::: Data for this task :::

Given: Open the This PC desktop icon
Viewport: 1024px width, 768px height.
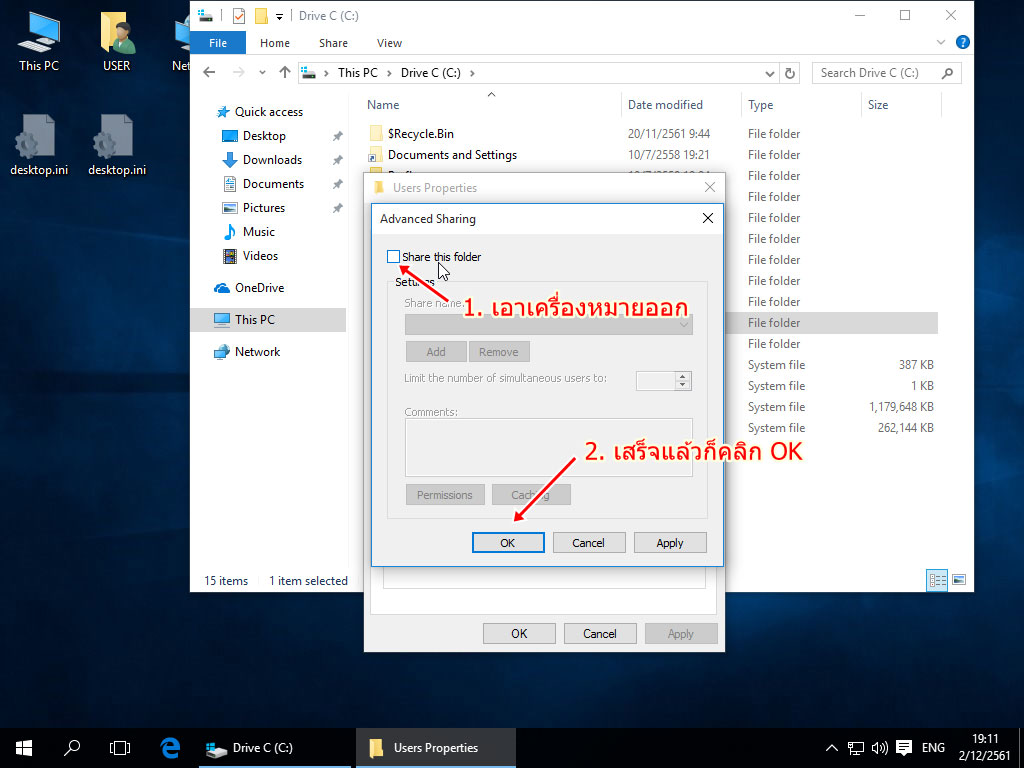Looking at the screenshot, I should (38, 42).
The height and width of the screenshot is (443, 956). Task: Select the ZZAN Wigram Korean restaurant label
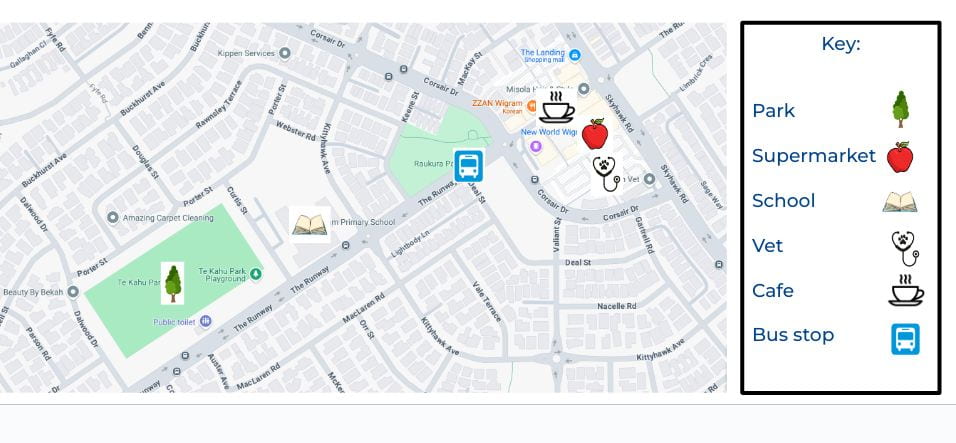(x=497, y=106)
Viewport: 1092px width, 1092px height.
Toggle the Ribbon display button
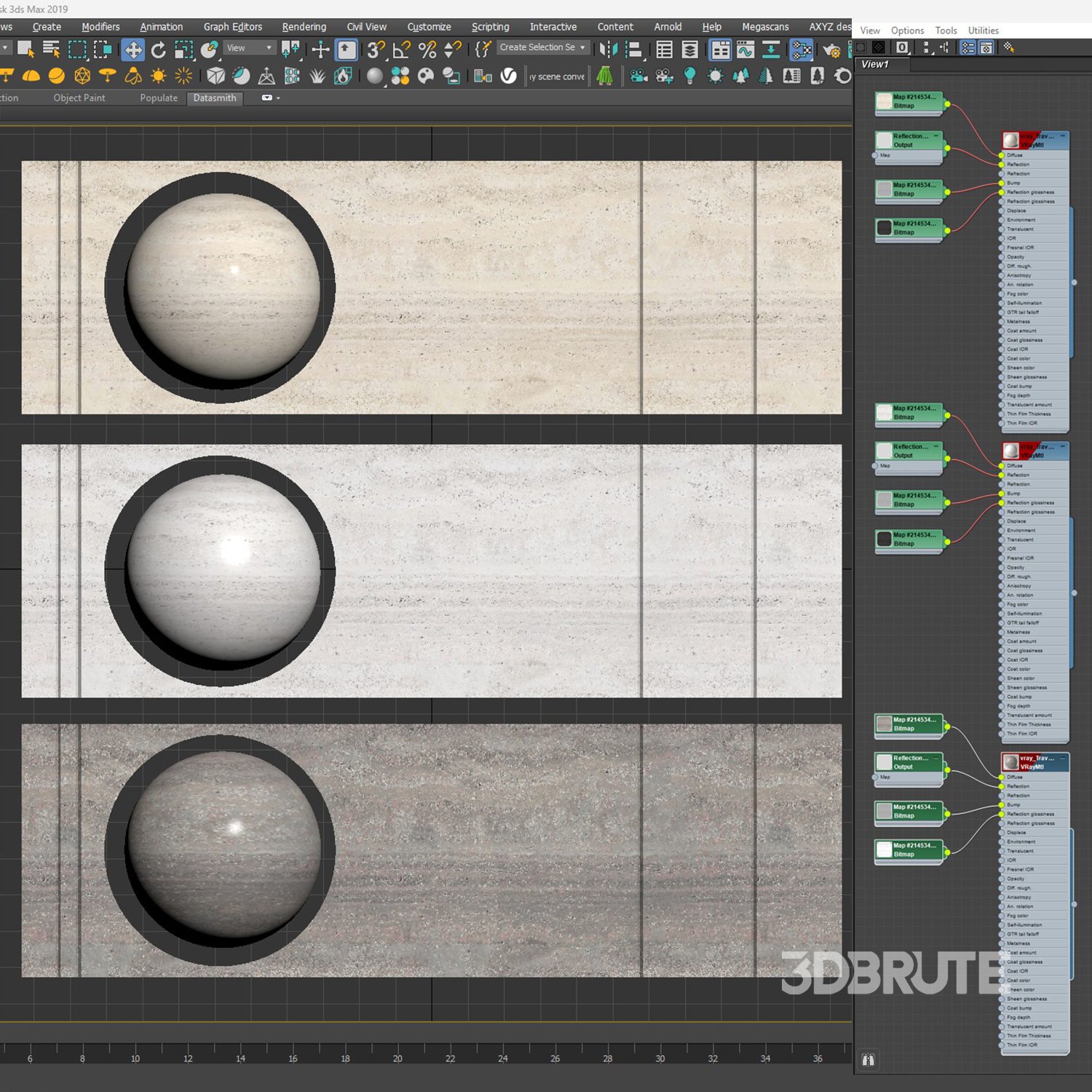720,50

:::

Your assignment: Beginning at the line that contains "Viewport: 1024px width, 768px height." and ending at the last line of the data, return each line exactly; no picture belongs in the copy.

Task response:
Viewport: 1024px width, 768px height.
Looking at the screenshot, I should (38, 42).
The height and width of the screenshot is (443, 956). Task: Select the ZZAN Wigram Korean restaurant label
(x=497, y=106)
Viewport: 1092px width, 1092px height.
Toggle the Ribbon display button
720,50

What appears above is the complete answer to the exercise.